Most of the entertainment came at the expense of the home side as Liverpool fought for a victory but came empty handed against Jose Mourinho, who was more than prepared to play for a point.
Manchester United’s start to the season had been exceptional, so good that had they won here it would have been their highest ever points tally after eight games of a Premier League season. And yet the doubt lingered: were all those straightforward victories evidence of a side in good shape or of a simple fixture list? Saturday’s 0-0 draw at Anfield leaves the question unanswered, but it did feel like an opportunity missed.
It was as though United had failed to understand what it was up against. This is not the Liverpool of the eighties. It’s not the Liverpool that challenged for the title under Brendan Rodgers. It’s not even the Liverpool of the same time last season. This was a wounded Liverpool, a vulnerable Liverpool, a Liverpool that had leaked 14 goals in the seven games since hammering Arsenal. Their defense has been exposed again and again this season. Yet United never put it under pressure. In the whole game they had one shot on target, a slightly snatched effort from Romelu Lukaku that Simon Mignolet beat away with a degree of comfort.
A point at Anfield should never be scorned, and perhaps in derbies usual considerations apply less, but this seemed like an opportunity for United to register a win in a game their title rivals will find difficult, particularly given the absence of Sadio Mane. What is disappointing is less that they failed to do so, but that they barely made the effort. United played this like they were playing one of the continent’s great teams; at the start of play, Liverpool lay seventh in the Premier League.
“We came for three [points] but in the second half we felt difficult to do that with the dynamic if the match,” Mourinho said. “I was waiting for Jurgen to change, waiting for him to go more attacking but he kept three strong midfielders all the time. Probably you think we were defense and they were offense but if you are at home and you don’t change anything….”
That, though, seemed like classic Mourinho misdirection. It’s true that the game petered out and that didn’t throw caution to the wind late on, but there’s little doubt why that was. Liverpool, essentially, had two chances in a game of limited quality. First Philippe Coutinho, whose shimmering and jinking, although not always judiciously employed, provided most of what few highlights there were, created a chance for Roberto Firmino to cross for Joel Matip. The Cameroonian’s shot, though, was deflected to safety by the toe of David De Gea, the gangling thwarter of Liverpool once again. Then in the second half a Joe Gomez cross found Emre Can and, slightly clumsily, he fired over the bar.

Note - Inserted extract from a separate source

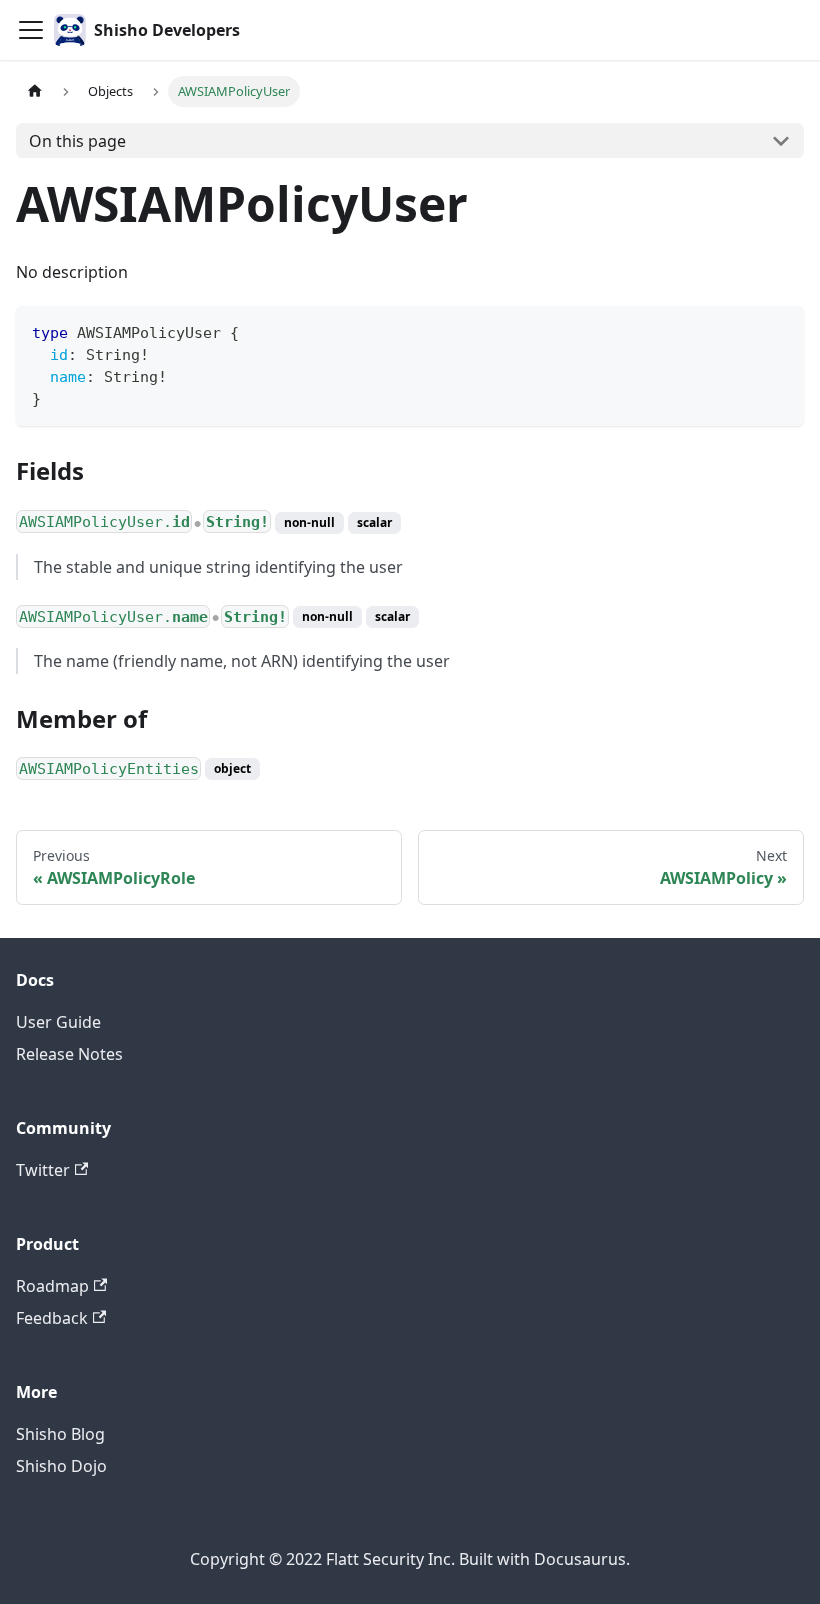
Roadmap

For the most part, though, United’s two compact banks of four – there was a reason Ashley Young started this game in midfield – denied Liverpool the space to create. Liverpool is at its most dangerous turning the ball over and attacking with rapid transitions. That’s why their record in recent seasons – the 5-0 defeat to Manchester City after Mane’s sending off – is so much more impressive than their record against lesser sides who sit deep against them.
But United played like a smaller team with little ambition and lots of long balls out of defense towards a largely isolated Lukaku. The Belgian touched the ball just 22 games in the game, less than anybody else who started the game, even Mkhitaryan, who went off after 62 minutes. When he infuriated the Anfield crowd by grappling with Joe Gomez after 34 minutes it was probably born of a desperate need for human contact.
Tactically, perhaps, Mourinho’s approach made sense: the best way to stop a side countering after winning the ball back off you is not to have the ball in the first place. But in terms of the title race it did not. There remains no manager in the world so good at killing matches than Mourinho. When he came to Anfield last season, it made sense for him to snuff the game out: Liverpool had won its previous five games while United’s previous away league match had been the damaging defeat away. Any sort of point was necessary to stabilize the season.
This time, the momentum was the other way. Liverpool needed a performance to quell the nascent murmurs of discontent. And they got it; or at least Klopp was happy enough, pointing out the two best chances fell to his side and that his team “protected our offensive situation against the one of the best counter-attacking sides in the world.” That perhaps, speaks of a growing maturity – but then that argument was raised last season: the idea that Liverpool have found a new maturity and that they deserve credit for not having lost their discipline would be more convincing had United shown anything in the way of attacking ambition.